Obrigando aquela mulher a conter-se. Negar-se.

Durante a última hora três homens e duas mulheres tentaram abordá-la e, em cada uma das tentativas, ocorria o mesmo processo, ela não sorria, olhava diretamente para a outra pessoa, como se desmontasse sua alma. O ato durava alguns segundos.

Depois parecia perder o interesse e simplesmente balançava a cabeça.

Negando-se.

Na sexta vez, um homem de cabelos claros se aproximou dela.

Ela o olhou, passando as camadas da alma até chegar ao centro.

Detestava homens violentos.

Odiava ainda mais quando percebia que um deles desculpava-se por todos os erros que tinha cometido em sua imprestável vida.

Os tambores estavam tão altos na cabeça dela.

Misturavam-se com a voz daquele polaco sorrindo e com a voz dos mortos. As batidas exigiam retribuição. Não apenas dor, mas punição.

“Meu nome é Iansã”

Essa foi a primeira vez que ela sorriu, em seguida, puxou o rapaz pela mão para beijá-lo. A boca dela tinha um gosto de canela ardida. Ela segurou um dos pulsos dele.

Ele a seguiu, sem questionar.

Juntos subiram pelas escadas de incêndio até o topo do prédio que hospedava o clube.

O céu estava escuro.

 Nuvens pesadas combinadas com as luzes da cidade. Você não veria os raios, mas, sentiria o cheiro da chuva e os trovões.

“Vamos fazer aqui?”

“Sim. Vamos sim querido.”

Ela se aproximou e segurou seu corpo. Depois o beijou e foi movendo as mãos até estar trançada a ele.

O prazer inicial rapidamente desapareceu quando o rapaz sentiu os ossos do seu braço e pulsos sendo pressionados até o ponto de trincarem sob a carne.

Não havia como afastar a boca do beijo dela, os lábios pareciam uma mistura de ferro e sangue seco. Não havia como gritar.

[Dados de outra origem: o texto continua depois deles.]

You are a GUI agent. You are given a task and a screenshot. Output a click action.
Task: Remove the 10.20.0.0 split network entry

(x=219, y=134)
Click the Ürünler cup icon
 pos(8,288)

O gemido sufocado e repleto de dor súbita era incrivelmente doce para o paladar dela.

Os olhos escancarados, o medo por estar indefeso.

Tudo era doce e justo.

Sem aviso um raio atingiu o corpo daquela moça, transpassando-a, serpenteando entre os dois amantes. O trovão veio logo depois, como resultado do ar superaquecido, mas o som era pequeno, ao menos, se comparado com os tambores.

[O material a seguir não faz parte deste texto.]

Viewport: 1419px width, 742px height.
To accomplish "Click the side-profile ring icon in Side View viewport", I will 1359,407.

A corrente elétrica ainda estalava no ar quando o homem caiu fulminado no chão.

A mulher olhou para o corpo dele, para as queimaduras e ferimentos.

Ele ainda respirava.

Devagar e aflito.

Ela abaixou-se e colocou uma das mãos sobre o peito dele.

Encarava-o, esperando o coração parar de bater, inconscientemente, comparava aquelas batidas aos tambores na sua cabeça.

Queria guardar o momento.

Tum…. Tum… Tum… …. Tum… … … … e depois o nada.

Os tambores ainda estavam lá, dentro da cabeça dela, entre seus pensamos.

Já o coração dele não estava mais.

Ela se levantou, refez o caminho para dentro do prédio.

Os trovões faziam o ar em toda cidade vibrar, vidros tremiam e concreto reverberava com os estrondos.

Ainda assim, eram sons pequenos.

Ao menos se comparados aos tambores.